An IKEA In Every Basement

Originally posted at By the way, if you’re not currently following @supernovahub on Twitter you’re totally missing out.

AT SUPERNOVA 2009, Chris Anderson (Wired, @chr1sa) “beta tested” his newest thesis: “Atoms are the New Bits.”

Here is the presentation:

Here is the video (@chr1sa presentation starts at the 10:00 mark in this clip):

In his presentation, Chris noted that personal “3-D printers” can now be had for about $750, down from about $25,000 in 2004, which puts them in the range of a mid-quality wide-screen TV for a typical household. So, what does this mean?

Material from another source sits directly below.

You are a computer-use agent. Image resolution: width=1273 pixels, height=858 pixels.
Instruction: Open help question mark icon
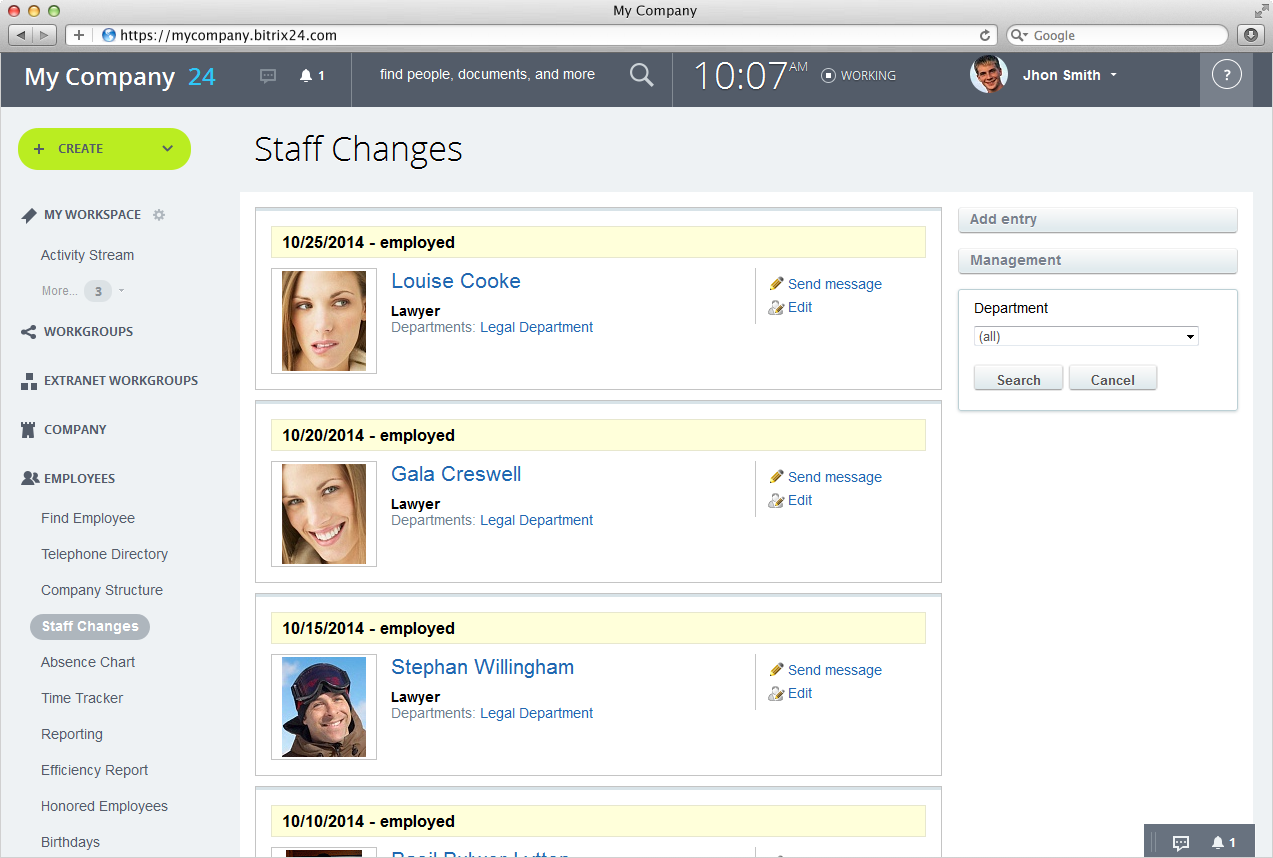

Here are seven implications that I see:

1) The rise of an App store for designs

In the same way the Apple redefined how distribution of first music, then applications, was done via its iTunes Store and App Store, there will be the rise of an “App Store for Designs.” From it, individuals will be able to download “designs” that can be printed on their 3-D printers in their office (or garage, or even kitchen). The implication: whoever owns the distribution of the bits will own both the distribution and manufacturing worlds. As I type this, I realize that creating a 3-D printer would be a perfect product line extension for Apple, and enable Cupertino to replicate (pun intended) the strategy it pursued first in computing then with the iPhone into even more areas of the household.

2) The rise of a new open-source movement

Of course, as someone creates the App Store for Designs, there will be an open-source counterpoint. They key bit, again, will be findability and usability for the mass-market. Watch the Android market (and, in particular, how apps end up on Android phones) for clues to see how the open-source side of the personal manufacturing market evolves.

3) Disruption of supply chains

If you are a manufacturer or distributor or transporter of any commodity-type hard good that’s under, say, the size of a breadbox, prepare to have your world rocked. Just looking around my home office, I see hangers, a file box, picture frames, bookends and a portable camera tripod that all are candidates for MIY (“Manufacture It Yourself” or “Make It Yourself”). A glance into the kitchen reveals the same results: stirring spoons, cups, plates, bowls and utensils all could be made on-demand, right here, right now.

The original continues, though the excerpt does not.